Like the wider industry, management said the group, continues to deal with cost pressures on labour and food ingredients.
Pressure on staff costs is likely to rise further in future, whoever the government, with the Chancellor’s flagging his aspiration for a £10.50 UK national minimum wage and an easing of the age thresholds.
With 34 closures alongside the new openings, a net 56 new shops have opened in the year-to-date, with a 2,000th welcoming customers in August.
Greggs said the softer rate of growth was not surprising given the stronger comparative sales from the previous year, but sales were driven by growth in customer numbers.
Shares in the FTSE 250 group were down 10% to 1,876.96p by lunchtime on Tuesday, having roughly doubled over the past 12 months.
More outlets, more peri peri, more hours in the day
For the full year, management expects a net 90 openings, versus previous guidance of "up to 100" as some franchise openings have been pushed into next year.
Some of these customers were attracted by the new autumn menu, including a hot sandwich range augmented by chipotle chilli steak and hot peri peri chicken baguettes, while the popular spicy chicken and pepperoni bake has made a return, alongside a pumpkin spice latte coffee.
Trials are progressing with shops remaining open later into the evening, supported by an extended range of 'post-4pm' deals, the company said.
“We are encouraged by customer demand for our delivery service trials, and are developing the operational processes to service this channel.”
Preparations for a potential Brexit include building stocks of key ingredients and equipment that could be affected by disruption to the flow of goods into the UK.

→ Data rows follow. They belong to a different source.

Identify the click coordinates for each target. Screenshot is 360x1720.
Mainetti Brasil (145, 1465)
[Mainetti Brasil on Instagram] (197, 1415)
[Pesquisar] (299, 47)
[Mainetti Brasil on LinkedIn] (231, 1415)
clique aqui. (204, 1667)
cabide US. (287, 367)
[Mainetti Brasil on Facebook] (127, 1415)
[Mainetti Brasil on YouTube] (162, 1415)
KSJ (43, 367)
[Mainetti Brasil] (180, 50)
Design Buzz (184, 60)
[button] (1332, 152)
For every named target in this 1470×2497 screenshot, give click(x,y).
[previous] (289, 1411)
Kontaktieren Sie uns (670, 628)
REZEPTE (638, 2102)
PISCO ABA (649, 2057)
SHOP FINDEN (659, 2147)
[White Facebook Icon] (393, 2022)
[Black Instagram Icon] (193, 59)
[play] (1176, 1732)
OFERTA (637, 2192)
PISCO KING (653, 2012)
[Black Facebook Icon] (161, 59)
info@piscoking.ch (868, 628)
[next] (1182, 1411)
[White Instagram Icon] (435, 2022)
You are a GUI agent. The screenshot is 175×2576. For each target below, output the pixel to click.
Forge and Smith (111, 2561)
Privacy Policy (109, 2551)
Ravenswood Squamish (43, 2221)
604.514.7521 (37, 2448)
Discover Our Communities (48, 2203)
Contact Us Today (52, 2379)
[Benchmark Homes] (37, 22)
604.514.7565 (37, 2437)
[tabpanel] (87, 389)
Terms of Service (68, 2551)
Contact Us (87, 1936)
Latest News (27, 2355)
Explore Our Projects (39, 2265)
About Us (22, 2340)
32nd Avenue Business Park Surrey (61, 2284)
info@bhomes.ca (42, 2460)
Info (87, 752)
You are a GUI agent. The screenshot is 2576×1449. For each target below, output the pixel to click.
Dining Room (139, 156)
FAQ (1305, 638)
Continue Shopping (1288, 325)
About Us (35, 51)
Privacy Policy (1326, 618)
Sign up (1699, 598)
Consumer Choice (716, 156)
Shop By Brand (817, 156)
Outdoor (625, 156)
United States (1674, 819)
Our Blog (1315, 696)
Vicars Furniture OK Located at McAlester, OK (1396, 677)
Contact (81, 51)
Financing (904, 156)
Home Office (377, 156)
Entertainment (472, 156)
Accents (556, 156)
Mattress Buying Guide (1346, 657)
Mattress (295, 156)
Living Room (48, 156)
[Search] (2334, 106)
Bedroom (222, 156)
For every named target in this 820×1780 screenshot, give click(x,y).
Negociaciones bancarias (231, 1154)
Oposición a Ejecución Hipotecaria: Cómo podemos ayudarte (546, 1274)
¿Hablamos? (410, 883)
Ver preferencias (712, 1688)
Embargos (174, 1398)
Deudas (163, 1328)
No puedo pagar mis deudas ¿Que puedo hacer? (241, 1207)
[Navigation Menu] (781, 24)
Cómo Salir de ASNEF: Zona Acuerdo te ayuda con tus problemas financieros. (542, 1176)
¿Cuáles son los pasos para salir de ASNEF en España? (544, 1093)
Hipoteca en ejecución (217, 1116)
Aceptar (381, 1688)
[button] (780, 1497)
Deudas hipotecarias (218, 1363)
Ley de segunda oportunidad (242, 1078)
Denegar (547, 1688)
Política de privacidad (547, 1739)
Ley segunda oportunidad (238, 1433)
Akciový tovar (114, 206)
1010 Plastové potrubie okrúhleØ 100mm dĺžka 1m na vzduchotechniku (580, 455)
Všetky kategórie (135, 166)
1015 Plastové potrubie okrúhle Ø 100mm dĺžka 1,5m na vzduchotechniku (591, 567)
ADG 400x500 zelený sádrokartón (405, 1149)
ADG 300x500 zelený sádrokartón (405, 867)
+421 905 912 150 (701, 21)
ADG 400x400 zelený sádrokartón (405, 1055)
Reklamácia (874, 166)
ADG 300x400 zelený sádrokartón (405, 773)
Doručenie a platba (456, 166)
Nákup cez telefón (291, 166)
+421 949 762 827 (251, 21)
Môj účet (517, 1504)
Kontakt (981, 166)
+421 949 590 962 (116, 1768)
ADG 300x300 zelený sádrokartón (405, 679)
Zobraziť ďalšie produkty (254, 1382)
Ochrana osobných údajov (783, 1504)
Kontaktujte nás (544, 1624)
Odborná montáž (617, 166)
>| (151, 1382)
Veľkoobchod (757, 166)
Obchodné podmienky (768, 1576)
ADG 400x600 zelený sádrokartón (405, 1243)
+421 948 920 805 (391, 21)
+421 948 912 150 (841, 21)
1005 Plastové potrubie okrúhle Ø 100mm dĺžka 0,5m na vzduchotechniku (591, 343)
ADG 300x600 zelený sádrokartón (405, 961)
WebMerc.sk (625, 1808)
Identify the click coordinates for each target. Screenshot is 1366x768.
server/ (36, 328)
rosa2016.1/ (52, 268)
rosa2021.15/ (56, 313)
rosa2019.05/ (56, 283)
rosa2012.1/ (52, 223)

"Our expectations for the full year remain unchanged," the company said.
In line with forecasts
Analysts at UBS said the growth was in-line with expectations that Greggs could maintain around 10% two-year "LFL growth stack" and so they continue to forecast full year LFL growth of 8%.
Recommending Tyneside locals should "look out for the sausage meat mounds" as the company prepares for Brexit, Clive Black at Shore Capital added that "Greggs is, unlike Mike Ashley’s Newcastle United, sadly, the deserved pride of Newcastle".
However, he said, no doubt like the rest of the retail, food manufacturing and food & beverage segments, "there will have been a cold chill" around the proposed changes to minimum wage announced at the Tory party conference.
All in all, Black said: "The group has re-invented itself quite marvellously, becoming more relevant to a broader client base through product, reducing its dependence upon salt, sugar and saturated fat, to evolve a more relevant and sustainable proposition that is a) tasty, b ) strong in net value and c) sit down or take-out."
The analyst said the stock's "deservedly fulsome" multiples "do bring with them the downside risk of disappointment".